Cabe señalar que en este tipo de fiestas los artistas locales casi siempre asisten a trabajar sin firma de contratos, ni pagos por adelantado, como sí se acostumbra muchas veces en contextos de mayor profesionalización, donde se acuerdan tiempos y responsabilidades y existe de alguna forma seguridad o respuesta en caso de cualquier problemática.

En la escena local es común y natural que los acuerdos se realicen primeramente de palabra, casi siempre con las organizaciones pidiendo rebaja a sus artistas para poder dar un cupo en sus escenarios. No existen papeles firmados ni compromisos por parte de los organizadores y, la mayoría de las veces, los pagos por las presentaciones se realizan con uno, dos o hasta tres meses después de realizadas las presentaciones.

La diferencia (y la discriminación), aparece al ver que en las fiestas que “celebran las tradiciones, la gastronomía y la identidad local”, se trate mucho mejor a los artistas de renombre nacional, que vienen de afuera, con pagos millonarios e inmediatos, además de cócteles y alojamientos en lujosos hoteles de la zona.

Mientras tanto, a los artistas locales se les regatea el precio y muchas veces se les recibe en espacios precariamente acondicionados y para colmo, se les tramita y demora el pago o simplemente se les argumenta que “debieran agradecer la visibilidad” que estas fiestas supuestamente les entregan. Por comentarios en redes se sabe que en estas últimas fiestas este argumento ha aparecido incluso para justificar la demora de la llegada de las platas. Mal trato por donde se le mire.

Pareciera ser que las preguntas caen solas. Lo primero: ¿cuándo será el día en que las organizaciones de estas fiestas aporten coherencia entre el discurso que venden y la forma en que tratan a sus propios artistas? ¿Cuándo será el día en que se entienda lo básico: que el trabajo artístico no se paga con “visibilidad”?.
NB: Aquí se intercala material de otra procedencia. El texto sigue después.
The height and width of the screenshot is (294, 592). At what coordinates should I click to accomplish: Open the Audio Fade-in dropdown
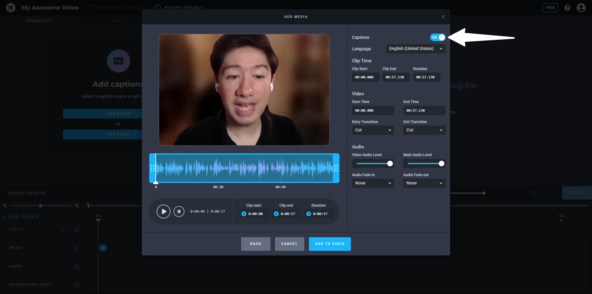(373, 183)
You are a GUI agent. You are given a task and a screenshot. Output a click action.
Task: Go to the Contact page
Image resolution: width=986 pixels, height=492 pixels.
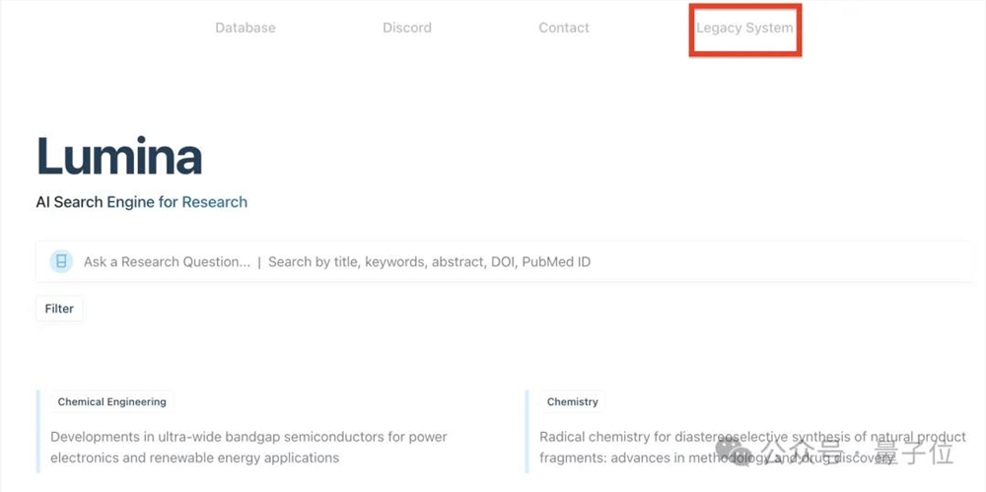(564, 28)
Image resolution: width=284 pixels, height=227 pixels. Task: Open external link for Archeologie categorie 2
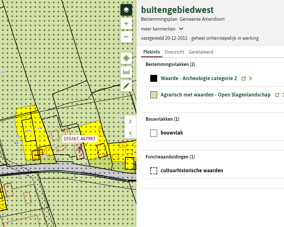point(244,78)
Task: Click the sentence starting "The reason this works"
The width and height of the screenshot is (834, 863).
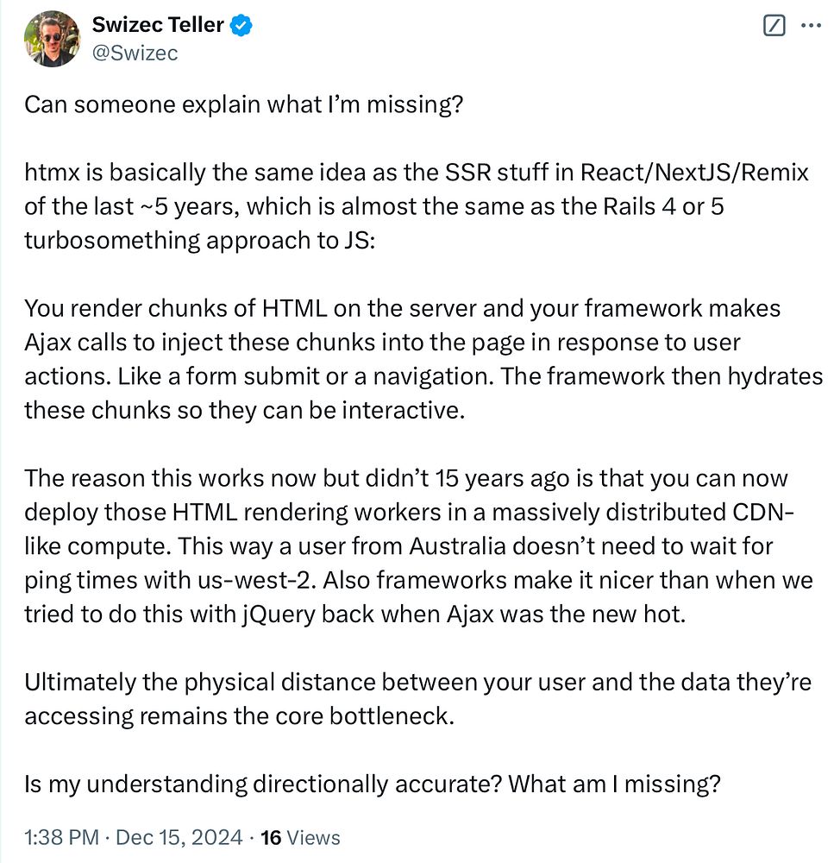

Muy probablemente, mientras no exista organización ni conciencia sobre estas temáticas las organizaciones de fiestas costumbristas que reciben millonarios aportes de los municipios de la zona seguirán siendo, para la música local, lo que hasta ahora han sido: una pesadilla de maltrato y denigración justamente para quienes entregan “música, fiesta y valor a la identidad local”,  aquello que las mismas fiestas promueven en sus campañas de márketing y slogans y que hasta ahora pareciera ser que están muy lejos comprender y respetar. 

(El contenido vertido en esta columna de opinión es de exclusiva responsabilidad de su autor, y no refleja necesariamente la línea editorial ni postura de Séptima Página Noticias).